Facebook photo shared. Caption reads, “Please pray for the family of this sweet little girl. She touched so many people in her short life.” I look at the daycare picture realizing this little girl was my daughter’s preK classmate.Tears fall. She was only 5, Sarah’s class friend. Too young. Too sweet. Too soon.
Trying to make sense, I search for the news. Headlines read,”2 5-Year-Old Girls Drown in Backyard Swimming Pool”. Tears fall.
I try to respond to the news on Facebook. My words are insufficient and inadequate. What can my words do? Words cannot bring back a life. Words cannot help the griever know I hurt too. Words cannot show the pain my heart feels for the loss of their little girl. I can’t feel their pain. I can’t take away their pain.
What can I say? I hurt for you. I am sad for you.
I am sorry for your loss.I am praying for you.Let me know if there is anything I can do.

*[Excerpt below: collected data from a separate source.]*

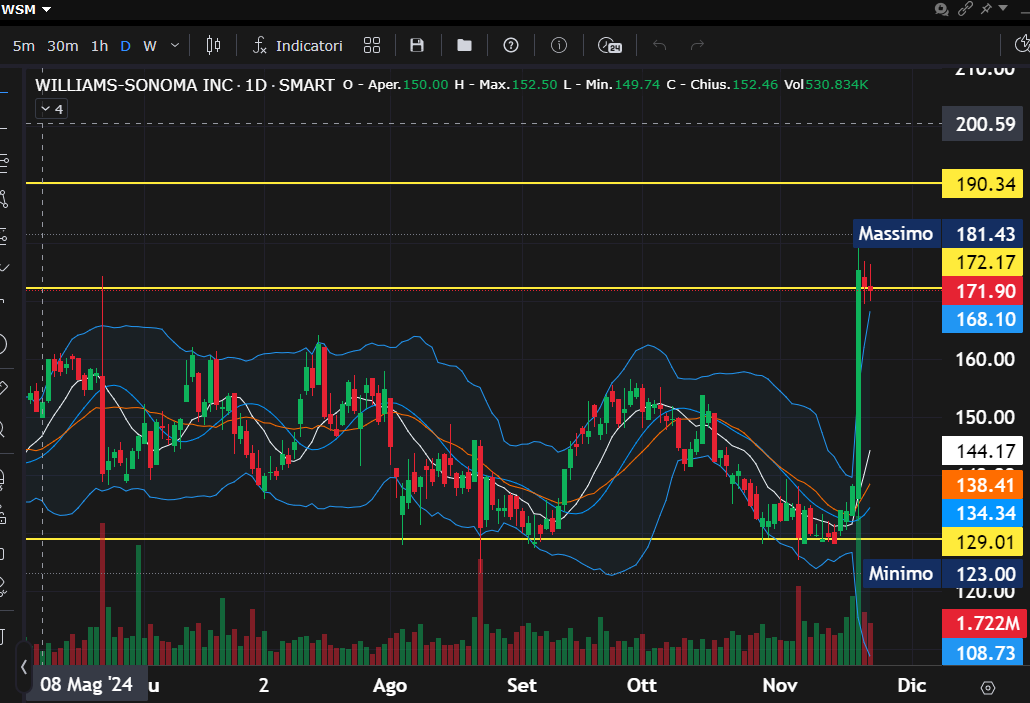Open the layout grid templates icon
Viewport: 1030px width, 703px height.
pos(372,45)
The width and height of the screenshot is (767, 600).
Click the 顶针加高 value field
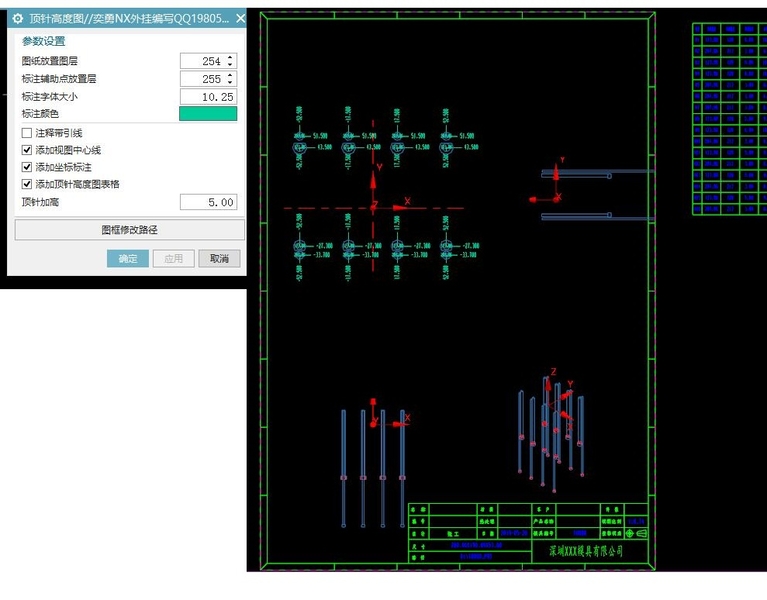click(208, 202)
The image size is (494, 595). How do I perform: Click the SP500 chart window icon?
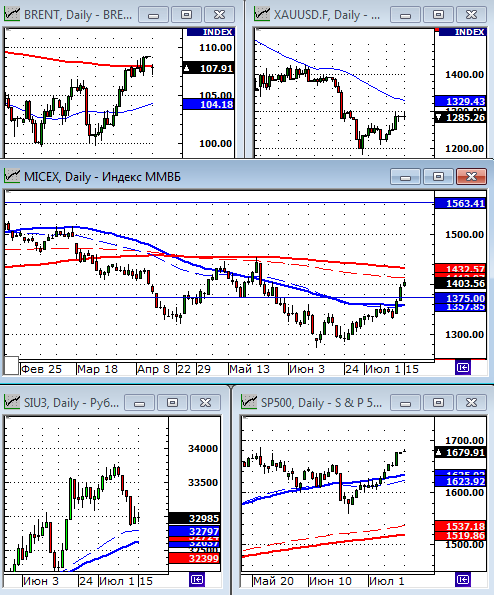pos(249,402)
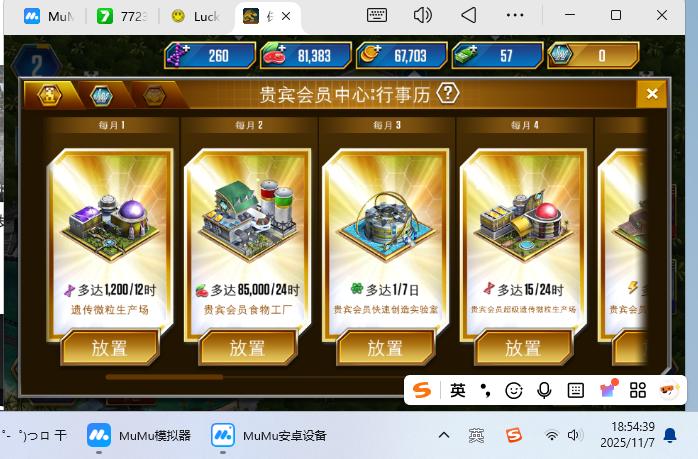Select the gold dinosaur VIP tab

click(48, 95)
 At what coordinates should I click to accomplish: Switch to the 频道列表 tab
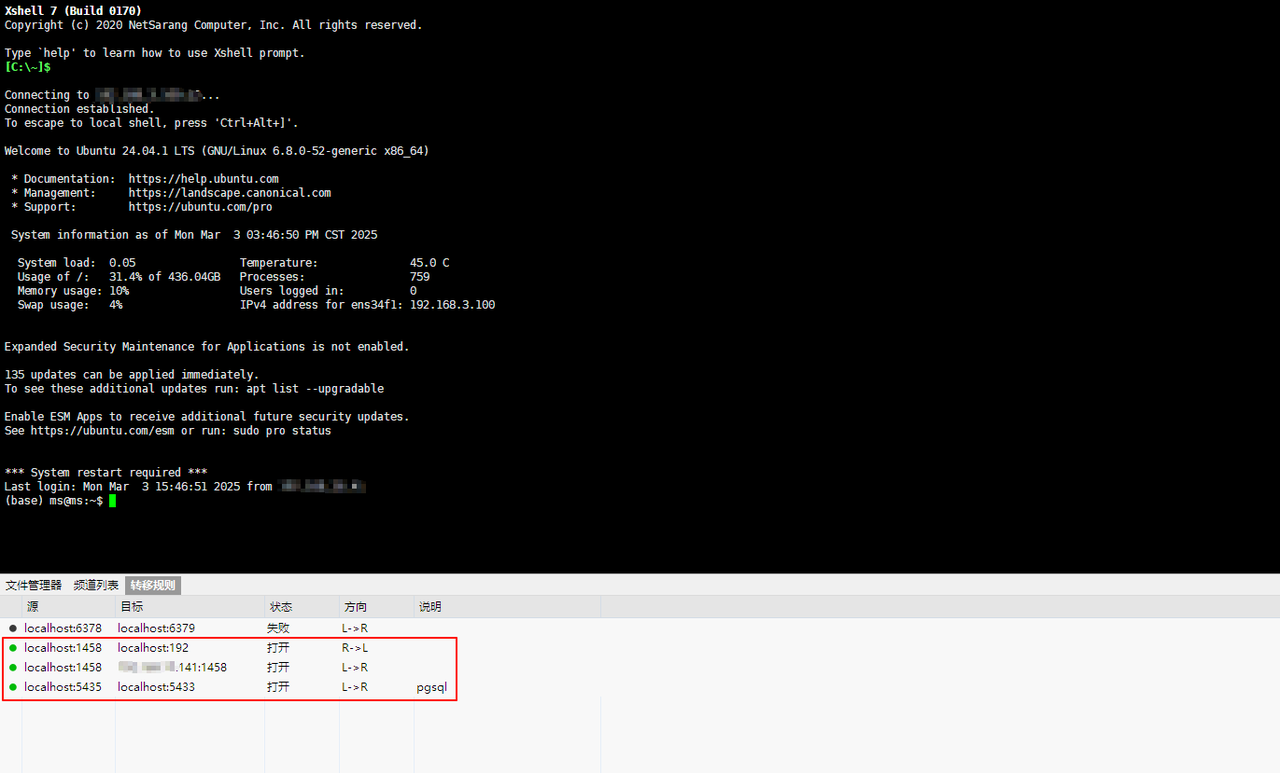point(96,585)

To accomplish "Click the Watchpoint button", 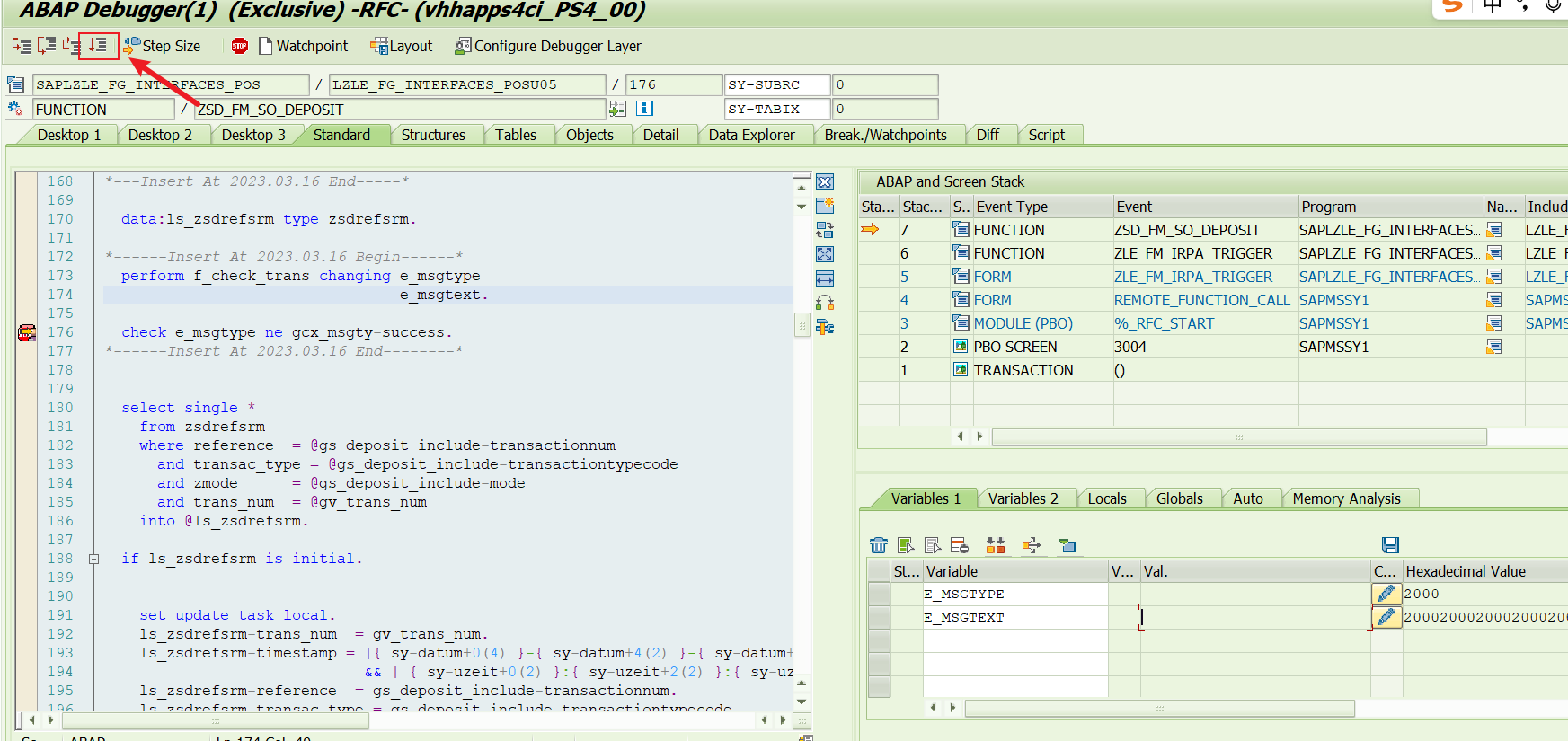I will 303,46.
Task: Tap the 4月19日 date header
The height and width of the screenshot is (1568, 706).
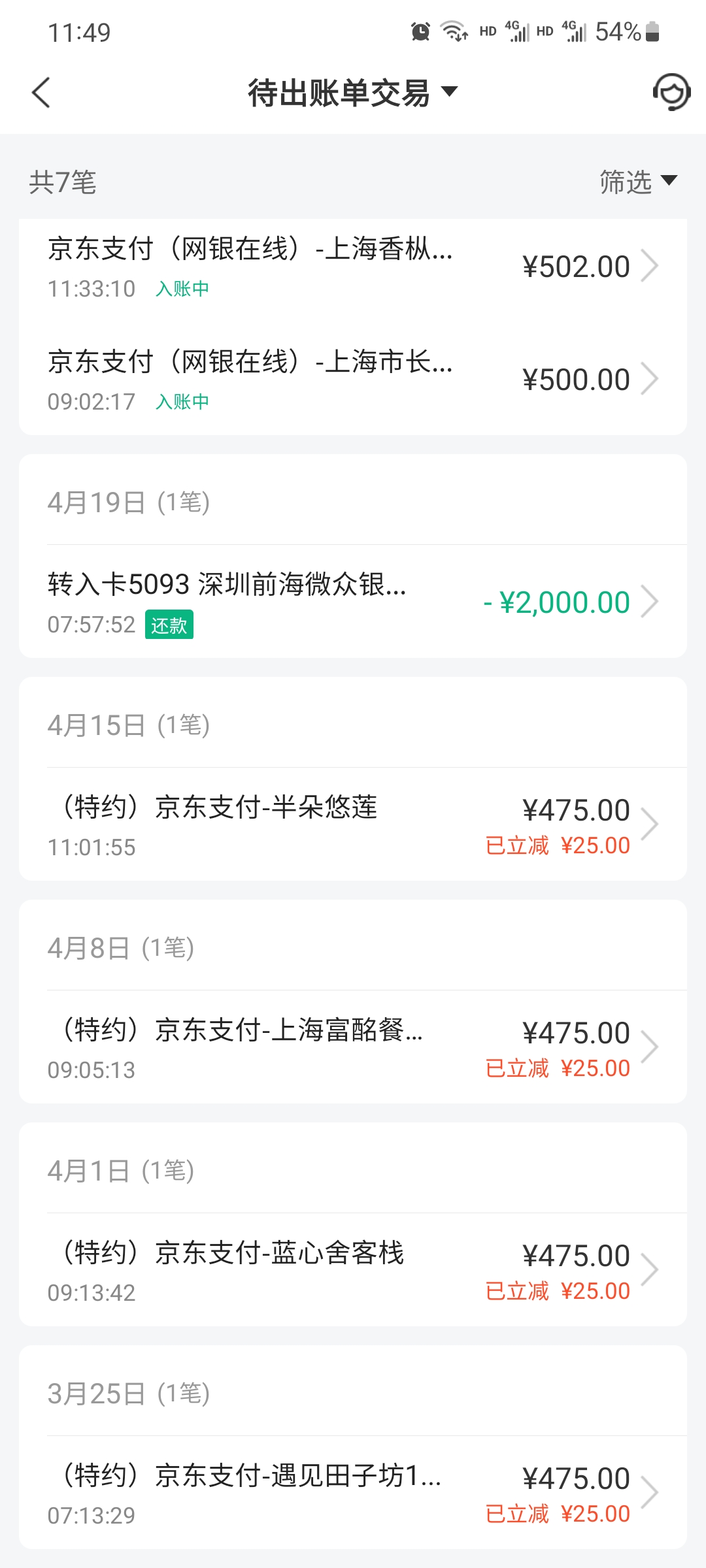Action: [x=129, y=502]
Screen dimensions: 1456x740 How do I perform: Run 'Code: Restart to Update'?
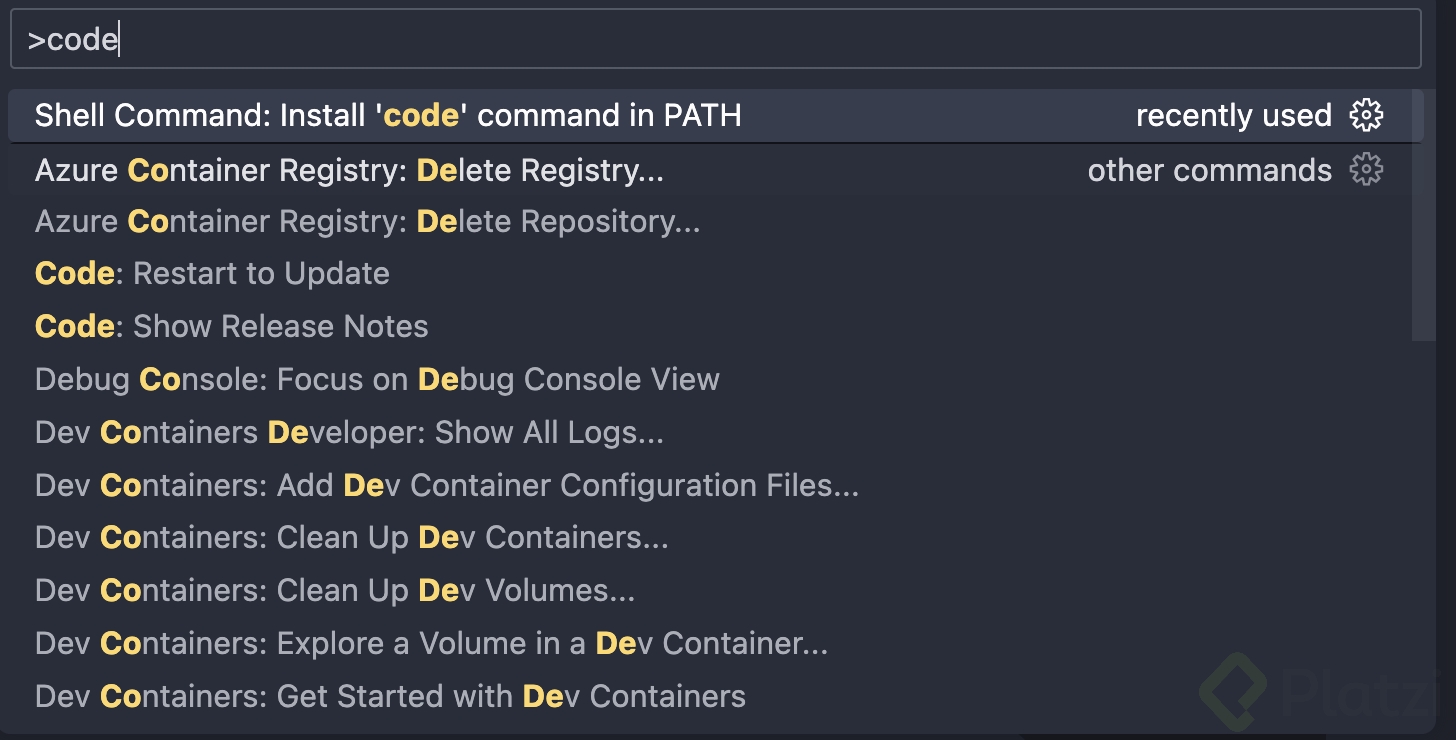point(212,273)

Tonight I hug my son a little tighter. Tonight I hold my daughter closer. Tonight I fall asleep snuggled next to my daughter. When my husband wakes me up, instead of getting up I pull myself closer to my daughter, and the tears fall. When I finally get up, I gaze down at my daughter’s sweet face with tears in my eyes and prayers in my heart as I think of the tragic loss of Sophia.
Still my condolences seem inadequate. My words seem incapable of healing me or anyone else. My words seem like they can’t find meaning out of life…or death.
A forced blog with words of insufficiency, lacking the catharsis I want.